Director of NHS, teacher Julie Honkala elaborates, “Sometimes students relate more to theirs peers than an adult. I think [tutoring] is another way to build relationships with your peers. Students who are struggling academically may need some connection to the classroom or to the school environment beyond just the book and the materials they’re working with.”

“I’ve personally noticed students who have seen positive effects by attending tutoring,” continues Bank. ”Every time I work with a student, I see the light in their eyes when they begin to grasp a concept.”

“It’s really quick, helpful, and beneficial,” describes junior Rama Karkoukli, who has attended some of the tutoring sessions for pre calculus. “I feel like I can finally improve my studying skills by having tutors helping me with what I need. It’s nice to have someone my age helping me understand a subject.”

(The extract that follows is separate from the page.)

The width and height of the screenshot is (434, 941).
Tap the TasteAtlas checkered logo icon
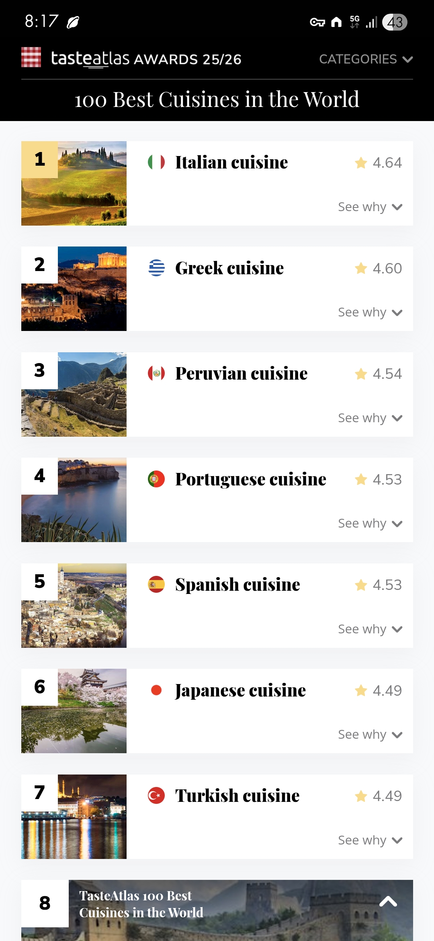(x=31, y=57)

Teachers Eric Klein and Rebecca Ossenmacher offer their time and skills to manage this after school tutoring program at Bloomfield Hills High School.

Ossenmacher explains, “We have very reliable NHS tutors to help and we have a pretty good system, I think that helps make it a good experience.”

“My goal is to find those students that are falling behind and get them into tutoring early so we can get them caught up,” adds Klein. “Once you fall behind, it’s really hard to get back on track. Especially with a much larger school, it’s [common] for students to fall through the cracks. Creating an extra layer of support in our program to make sure that those kids can be successful is really important this year.”

“I recommend students go to tutoring after school; it’s extremely useful and important. [Students] will feel a lot better about themselves and won’t feel as stressed about studying,” concludes Rama.